More devolution will mean getting used to politicians jumping between local and national government.
In one of the few results from Thursday that surprised no one, the Mayor of London won his West London parliamentary race. From now on, Boris Johnson will be able leave his office in City Hall and catch the River Bus up the Thames to his second job (or third if you include co-writing newspaper columns), sitting on the green benches of the Commons as the Member of Parliament for Uxbridge. He will also be attending political cabinet, but he has not, significantly, been put in charge of any government department.
Is it possible to be an effective Mayor of London and MP at the same time? The answer is probably yes. To borrow David Cameron’s phrase, having more than one political job is a bit like eating Shredded Wheat: two are wonderful, but three is too many. While a place in Cameron’s political cabinet doesn’t quite constitute a whole third job, if Boris were to take up a ministerial post on top of his duties as an MP and as mayor of London, it would give rise to a workload and conflicts of interest that not even the most mercurial of modern politicians could bear. It will also go beyond the norms of most other Western democracies. Since 1997, French mayors in the National Assembly have been expected to resign their position – often to become first deputy mayors – in order to become a government minister.
People shouldn’t get angry or act surprised if he stays in post until 2016. Precedent has already been set in London, when Ken Livingstone represented Brent East for over a year after winning the first mayoral election in 2000. And in any case, on a purely practical and logistical level, staying on as mayor would avoid an expensive and unnecessary by-election that wouldn’t be worth the small period of overlap between the jobs.
These kinds of questions, in all likelihood, will crop up more frequently in the future. As the new government devolves greater powers into the hands of big city metro mayors, national politicians will see the opportunity to put their values into practice at a city-region level. Even without any greater powers, Sir Peter Soulsby has already made the switch from Whitehall to town hall in Leicester, while Liam Byrne, Gisela Stuart and Sion Simon had hoped to do the same in Birmingham before the mayoral referendum failed in 2012.

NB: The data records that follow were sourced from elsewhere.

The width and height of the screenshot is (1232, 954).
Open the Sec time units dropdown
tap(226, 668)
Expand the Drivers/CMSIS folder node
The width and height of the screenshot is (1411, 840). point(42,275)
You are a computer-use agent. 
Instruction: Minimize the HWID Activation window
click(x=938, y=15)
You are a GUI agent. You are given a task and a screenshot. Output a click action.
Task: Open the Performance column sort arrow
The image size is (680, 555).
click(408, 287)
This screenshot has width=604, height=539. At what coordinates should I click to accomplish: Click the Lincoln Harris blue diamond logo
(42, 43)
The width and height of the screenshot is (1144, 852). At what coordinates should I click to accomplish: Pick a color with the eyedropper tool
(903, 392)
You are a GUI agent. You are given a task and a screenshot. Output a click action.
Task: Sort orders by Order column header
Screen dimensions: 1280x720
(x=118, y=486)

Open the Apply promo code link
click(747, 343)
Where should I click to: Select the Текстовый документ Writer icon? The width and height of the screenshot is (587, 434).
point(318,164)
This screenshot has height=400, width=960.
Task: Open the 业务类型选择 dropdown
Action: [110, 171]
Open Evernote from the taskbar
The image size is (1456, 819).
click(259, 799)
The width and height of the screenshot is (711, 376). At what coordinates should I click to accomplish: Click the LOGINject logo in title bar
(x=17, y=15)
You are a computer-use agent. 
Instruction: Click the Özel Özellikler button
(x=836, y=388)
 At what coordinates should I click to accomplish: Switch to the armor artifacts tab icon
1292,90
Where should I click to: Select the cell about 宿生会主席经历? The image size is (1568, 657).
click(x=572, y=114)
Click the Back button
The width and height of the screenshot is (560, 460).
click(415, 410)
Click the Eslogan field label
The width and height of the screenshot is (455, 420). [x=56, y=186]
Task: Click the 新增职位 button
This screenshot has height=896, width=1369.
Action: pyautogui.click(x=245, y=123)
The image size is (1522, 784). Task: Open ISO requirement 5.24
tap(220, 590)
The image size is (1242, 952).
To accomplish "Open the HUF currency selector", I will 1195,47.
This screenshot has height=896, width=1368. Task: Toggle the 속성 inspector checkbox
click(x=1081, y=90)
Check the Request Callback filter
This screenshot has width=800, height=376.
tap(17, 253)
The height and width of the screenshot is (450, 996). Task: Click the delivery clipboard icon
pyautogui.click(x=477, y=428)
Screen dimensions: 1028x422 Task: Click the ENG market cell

In London, Tessa Jowell, the frontrunner in Labour’s mayoral race, has already stepped down from Parliament to concentrate on her campaign, while the other main candidates – Sadiq Khan, Diane Abbott and David Lammy – are all MPs who would jump at the chance to leave SW1 for SE1. If any of these figures show themselves to be exceptional mayors, then they too may want a clear pathway back into national government in the future.
While Boris’s job share may cause headlines, with the devolution genie now out of the bottle, the journey for political leaders from local to national government and back again will be made more frequently. It’s time to get used to this new reality.